**Directions for this task**
For the word "heading", work out how many lines in the records below contain it and state that count alone.

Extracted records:
• • • • •

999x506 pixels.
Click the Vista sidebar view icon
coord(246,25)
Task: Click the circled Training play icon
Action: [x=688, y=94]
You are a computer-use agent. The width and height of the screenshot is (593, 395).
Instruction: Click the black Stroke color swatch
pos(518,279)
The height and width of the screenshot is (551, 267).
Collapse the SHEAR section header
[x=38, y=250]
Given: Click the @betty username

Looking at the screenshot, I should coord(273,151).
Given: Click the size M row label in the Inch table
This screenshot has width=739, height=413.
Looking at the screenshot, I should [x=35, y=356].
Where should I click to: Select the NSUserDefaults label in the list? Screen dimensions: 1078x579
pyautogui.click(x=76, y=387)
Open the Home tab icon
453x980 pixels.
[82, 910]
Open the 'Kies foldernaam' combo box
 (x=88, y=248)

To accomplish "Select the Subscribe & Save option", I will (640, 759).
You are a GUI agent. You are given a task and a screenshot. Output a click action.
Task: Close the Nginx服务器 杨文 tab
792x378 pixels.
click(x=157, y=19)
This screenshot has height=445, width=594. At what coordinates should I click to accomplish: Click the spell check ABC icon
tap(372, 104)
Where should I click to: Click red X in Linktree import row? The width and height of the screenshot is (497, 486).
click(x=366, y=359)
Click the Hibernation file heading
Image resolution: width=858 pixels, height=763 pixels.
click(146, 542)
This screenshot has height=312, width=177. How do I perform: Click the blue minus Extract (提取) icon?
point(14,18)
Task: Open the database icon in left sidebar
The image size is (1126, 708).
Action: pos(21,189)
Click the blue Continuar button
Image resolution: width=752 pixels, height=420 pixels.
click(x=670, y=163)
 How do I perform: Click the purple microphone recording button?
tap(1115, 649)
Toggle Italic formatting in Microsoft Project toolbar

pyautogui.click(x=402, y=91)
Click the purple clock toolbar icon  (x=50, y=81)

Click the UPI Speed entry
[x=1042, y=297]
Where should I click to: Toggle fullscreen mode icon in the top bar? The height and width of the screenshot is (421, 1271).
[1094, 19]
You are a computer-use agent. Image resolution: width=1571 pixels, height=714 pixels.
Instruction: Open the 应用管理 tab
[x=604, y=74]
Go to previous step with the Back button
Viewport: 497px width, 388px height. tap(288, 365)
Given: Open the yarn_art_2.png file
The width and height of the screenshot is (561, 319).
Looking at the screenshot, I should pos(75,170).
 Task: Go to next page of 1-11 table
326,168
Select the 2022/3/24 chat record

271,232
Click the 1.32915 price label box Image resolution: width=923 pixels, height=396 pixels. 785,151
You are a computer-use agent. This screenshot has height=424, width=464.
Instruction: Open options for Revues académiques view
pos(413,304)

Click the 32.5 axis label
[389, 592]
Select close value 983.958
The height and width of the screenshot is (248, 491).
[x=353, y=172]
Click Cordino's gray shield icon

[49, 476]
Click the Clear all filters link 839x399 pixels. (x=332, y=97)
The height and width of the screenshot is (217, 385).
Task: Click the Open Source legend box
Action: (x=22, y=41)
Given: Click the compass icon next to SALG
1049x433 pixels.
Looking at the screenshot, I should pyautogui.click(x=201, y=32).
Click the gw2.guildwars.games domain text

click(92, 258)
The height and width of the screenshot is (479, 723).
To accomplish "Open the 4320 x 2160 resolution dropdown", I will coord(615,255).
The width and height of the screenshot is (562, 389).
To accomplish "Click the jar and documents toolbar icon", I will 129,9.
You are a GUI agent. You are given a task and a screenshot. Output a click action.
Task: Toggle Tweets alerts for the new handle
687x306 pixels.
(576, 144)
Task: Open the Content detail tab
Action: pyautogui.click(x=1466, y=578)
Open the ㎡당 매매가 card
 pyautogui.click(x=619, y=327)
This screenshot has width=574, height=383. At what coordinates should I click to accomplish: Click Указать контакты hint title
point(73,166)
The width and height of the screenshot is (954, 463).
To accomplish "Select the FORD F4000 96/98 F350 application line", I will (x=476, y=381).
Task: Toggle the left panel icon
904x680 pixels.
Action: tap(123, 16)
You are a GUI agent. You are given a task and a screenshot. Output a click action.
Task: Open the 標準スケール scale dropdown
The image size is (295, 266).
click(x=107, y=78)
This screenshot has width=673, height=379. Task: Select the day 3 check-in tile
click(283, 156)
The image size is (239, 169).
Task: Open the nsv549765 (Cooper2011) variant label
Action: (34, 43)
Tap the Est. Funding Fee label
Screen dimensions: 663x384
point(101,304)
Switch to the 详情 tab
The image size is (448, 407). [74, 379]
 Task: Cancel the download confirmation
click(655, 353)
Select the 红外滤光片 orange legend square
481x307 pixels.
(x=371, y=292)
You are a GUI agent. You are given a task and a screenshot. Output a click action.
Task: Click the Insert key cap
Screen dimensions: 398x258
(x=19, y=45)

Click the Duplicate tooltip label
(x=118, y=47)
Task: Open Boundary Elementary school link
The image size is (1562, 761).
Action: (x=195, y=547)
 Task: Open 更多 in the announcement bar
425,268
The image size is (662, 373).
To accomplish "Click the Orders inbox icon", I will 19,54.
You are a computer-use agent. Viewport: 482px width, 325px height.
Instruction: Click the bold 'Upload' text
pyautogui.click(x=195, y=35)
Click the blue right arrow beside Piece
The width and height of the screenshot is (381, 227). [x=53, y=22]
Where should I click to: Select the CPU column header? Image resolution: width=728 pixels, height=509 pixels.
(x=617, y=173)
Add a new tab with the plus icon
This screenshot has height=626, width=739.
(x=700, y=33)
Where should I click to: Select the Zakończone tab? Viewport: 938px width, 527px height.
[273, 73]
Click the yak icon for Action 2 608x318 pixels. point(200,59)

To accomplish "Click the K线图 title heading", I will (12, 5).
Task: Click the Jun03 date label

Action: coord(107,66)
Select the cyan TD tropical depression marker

• • • • •

**Response for this exercise**
2